[[ Excerpt provided, beginning ]]
A family practitioner’s view of local healthcare challenges
Healthcare has been a thorny issue for our country, resisting the efforts of many to solve it including presidents, Congress and many in the healthcare industry. Sullivan County has a particular problem: its health status sadly has ranked near the bottom of the New York State listing of counties year after year. Why is this?
There are several key reasons. First, we are what is considered an economically disadvantaged county. In other words, many of our residents fall below the poverty line. While the working poor often make too much money to receive government subsidies to help pay for health insurance, they still cannot afford to pay on their own.As a result, there is a high percentage of people living in Sullivan County who do not have health insurance. This prevents them from seeing a doctor on a regular basis until they become critically ill. Then, like millions of Americans across the country, they must rely on the emergency room for their care, which adds to their financial burdens.
Transportation issues contribute to our residents receiving inadequate healthcare. Many live in remote areas of the county. There are elderly residents, many of whom now live alone, who often have no reliable way to get to the doctor and do not wish to be a burden on their family or neighbors. Young people have also come to my office in need of services I could not provide. They have confided that they do not have money for gas to travel the distance required to see a specialist. Or they may own a vehicle that is too old or in need of repair, and they cannot make it to their tests.
Sullivan County has several communities that are designated “medical shortage” areas. This means there are not enough physicians to care for the population within that area. It has been a challenge to recruit primary care doctors to move to or practice in these areas. Doctors come out of their training programs today with large debt and feel they will not be able to financially manage a practice in a rural, economically disadvantaged or medical shortage area. There are also social and perhaps cultural challenges for them as well. Despite our beautiful country setting and all that it offers, most physicians choose to practice and in urban or suburban areas for this reason.
Another problem that needs to be addressed when discussing healthcare deficiencies or poor health outcomes is substance abuse. There is a high incidence of tobacco and alcohol consumption in our county, which results in numerous health problems and disease, including heart disease, emphysema; lung cancer and cirrhosis. Alcohol consumption has also resulted in injury and death due to driving while intoxicated. And of course, one of the most dire health problems currently facing us—and communities around the country—is opioid addiction, which predominantly targets our youth but affects men and women of all ages and results in disability, overdose and death, in addition to its devastating effects on families and communities. Heroin is a drug that is easy to obtain and relatively inexpensive, which contributes to its growing rise and devastating impact.
[[ Excerpt provided, end ]]
**Exercise details**
Rewrite the stretch of the piece on local healthcare challenges from "Sullivan County has several" through "for this reason.", substituting "clinicians" for "physicians" wherever it occurs.
[[ Data under study, beginning ]]
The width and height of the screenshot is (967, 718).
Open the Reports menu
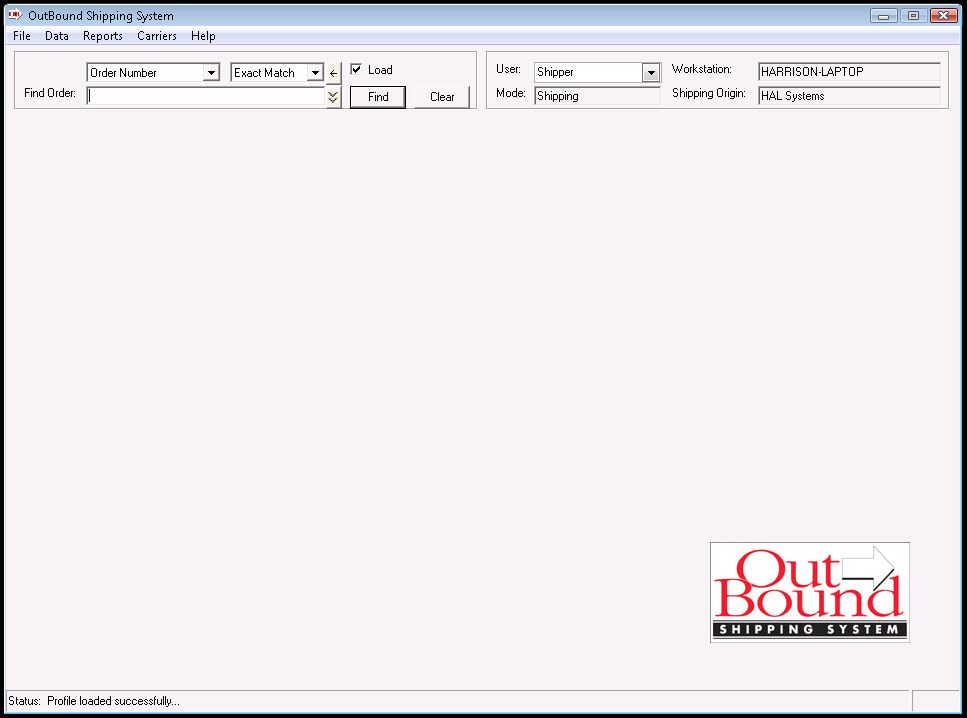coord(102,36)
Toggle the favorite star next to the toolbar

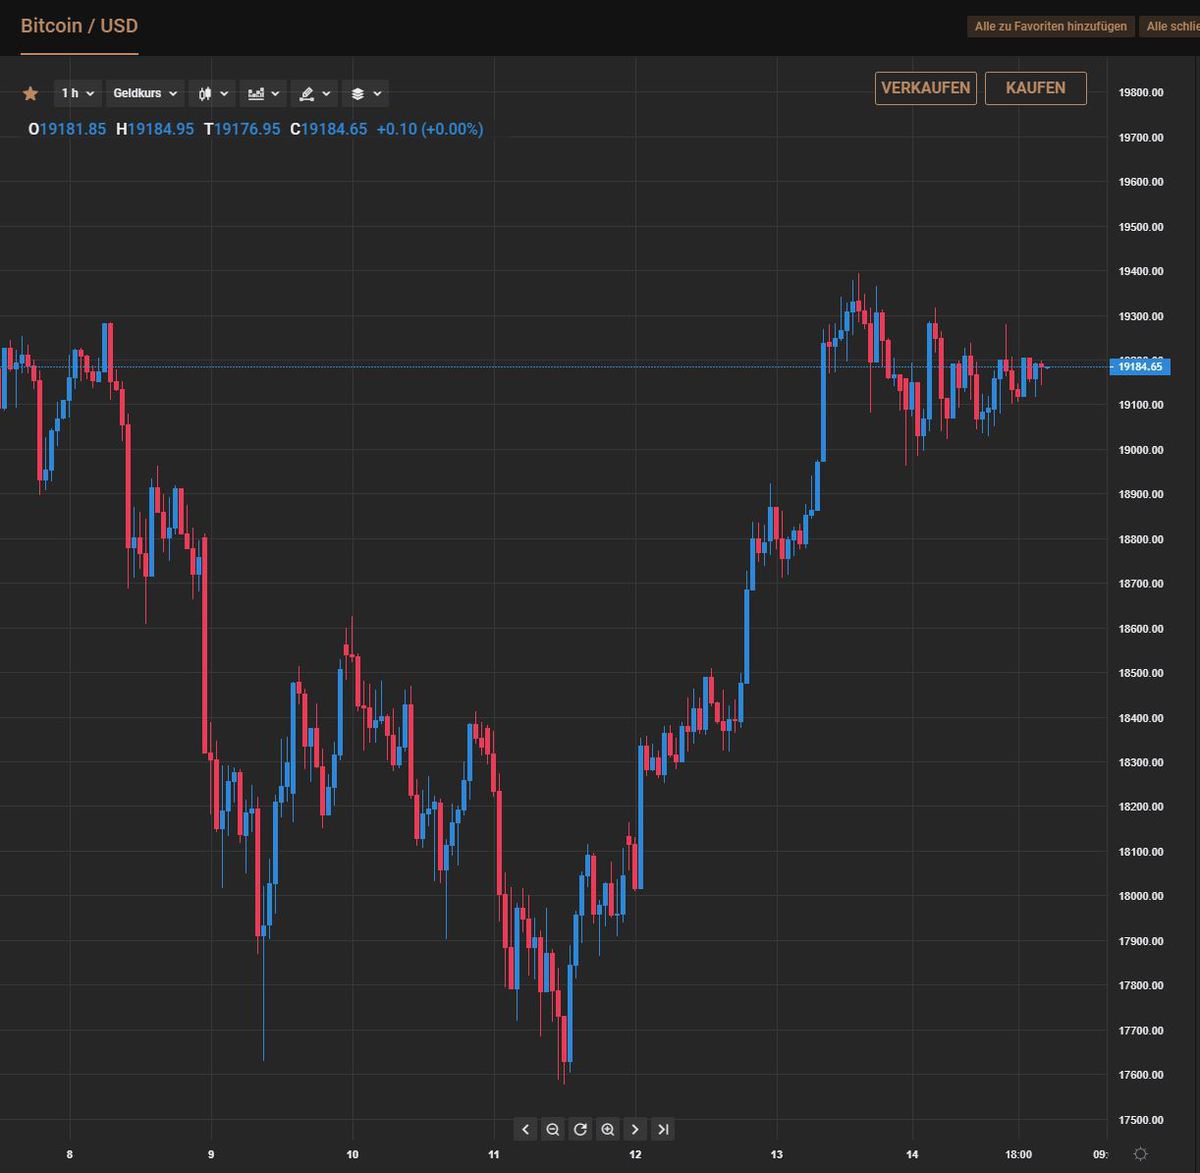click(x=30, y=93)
[[ Data under study, end ]]
[[ Data under study, beginning ]]
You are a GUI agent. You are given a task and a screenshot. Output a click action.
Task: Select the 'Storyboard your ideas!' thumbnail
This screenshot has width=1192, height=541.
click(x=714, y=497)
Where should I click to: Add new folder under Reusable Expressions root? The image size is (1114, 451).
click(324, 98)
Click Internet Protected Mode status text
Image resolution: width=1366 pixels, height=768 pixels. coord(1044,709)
[[ Data under study, end ]]
[[ Data under study, beginning ]]
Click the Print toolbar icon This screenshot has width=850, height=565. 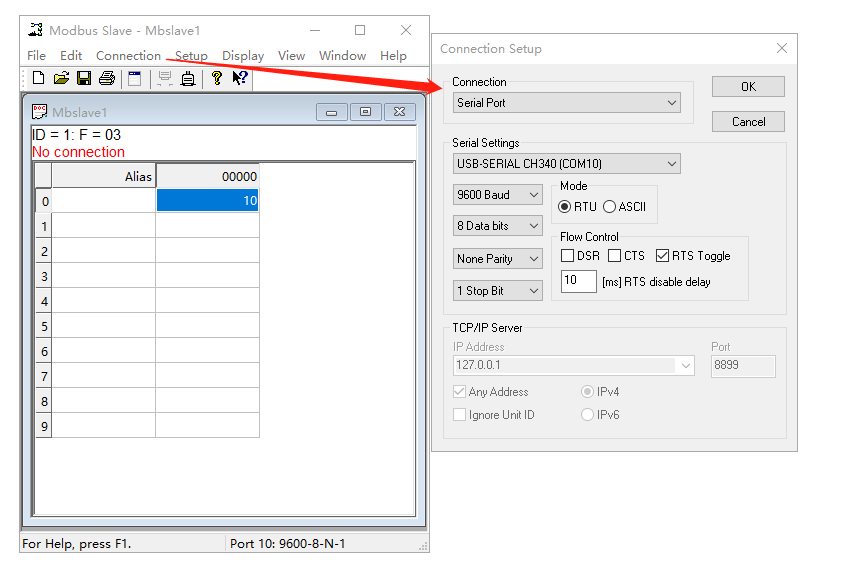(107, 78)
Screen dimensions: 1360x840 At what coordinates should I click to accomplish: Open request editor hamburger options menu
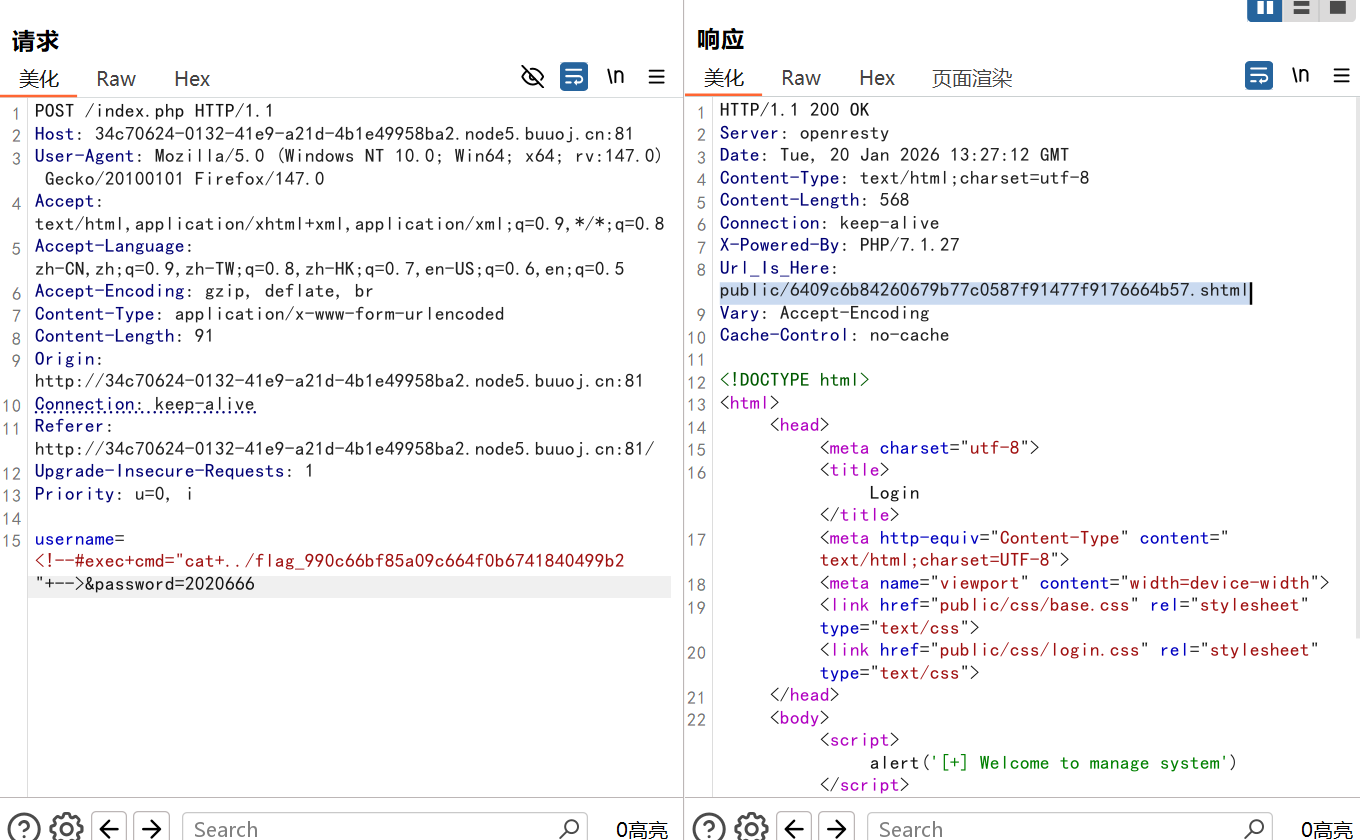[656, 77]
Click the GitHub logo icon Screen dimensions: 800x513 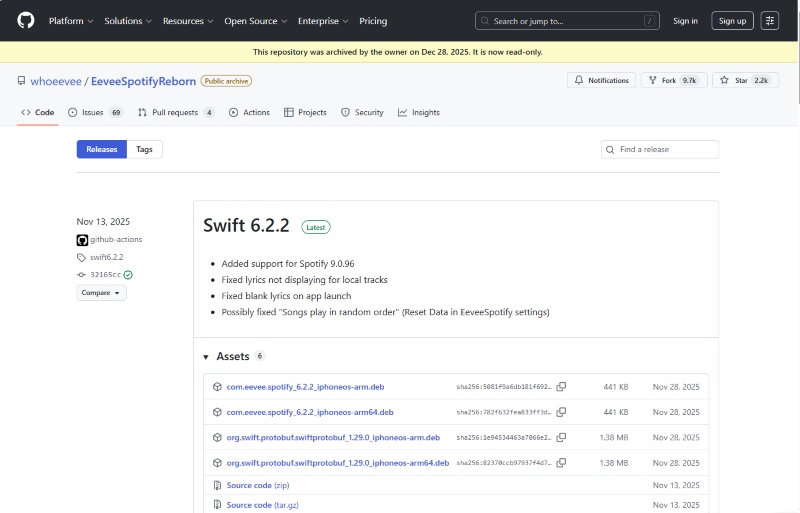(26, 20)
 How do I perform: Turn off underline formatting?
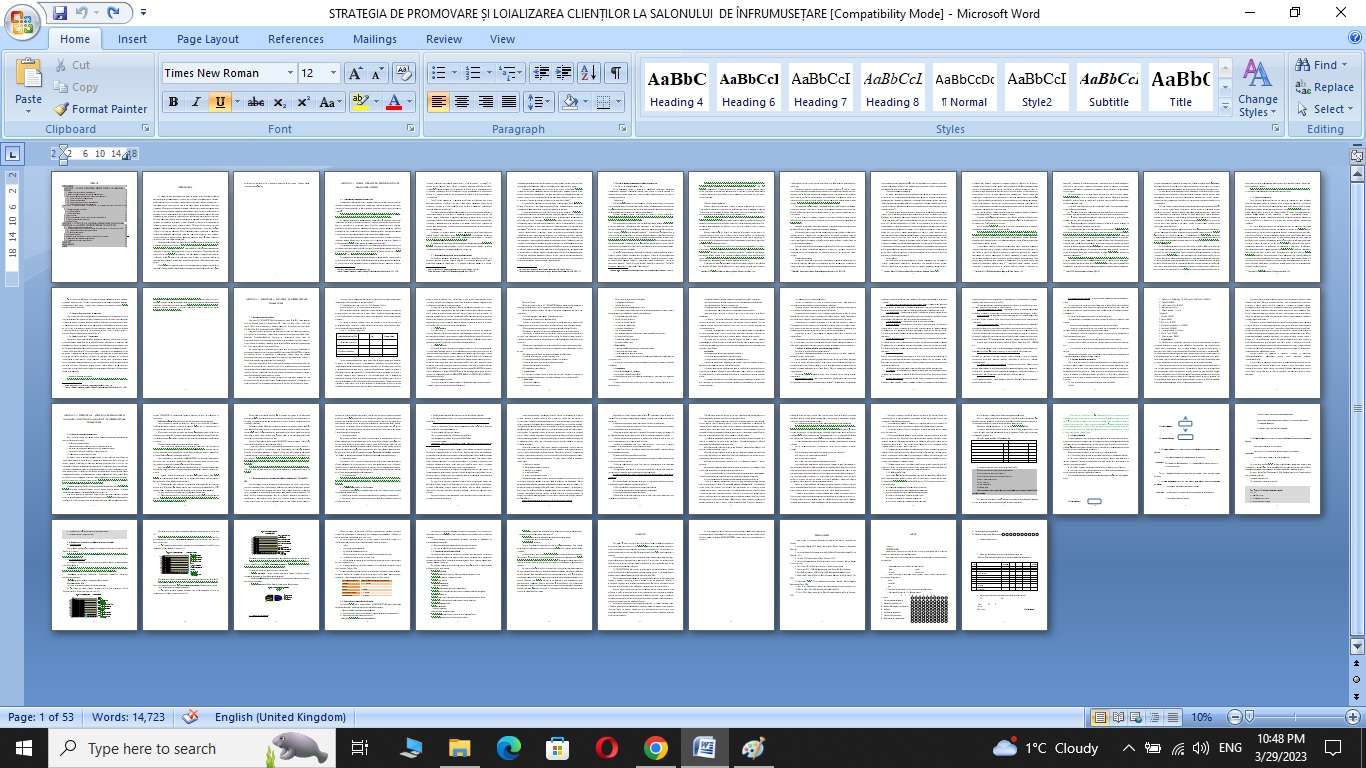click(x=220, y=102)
[[ Data under study, end ]]
**Result of this task**
Sullivan County has several communities that are designated “medical shortage” areas. This means there are not enough clinicians to care for the population within that area. It has been a challenge to recruit primary care doctors to move to or practice in these areas. Doctors come out of their training programs today with large debt and feel they will not be able to financially manage a practice in a rural, economically disadvantaged or medical shortage area. There are also social and perhaps cultural challenges for them as well. Despite our beautiful country setting and all that it offers, most clinicians choose to practice and in urban or suburban areas for this reason.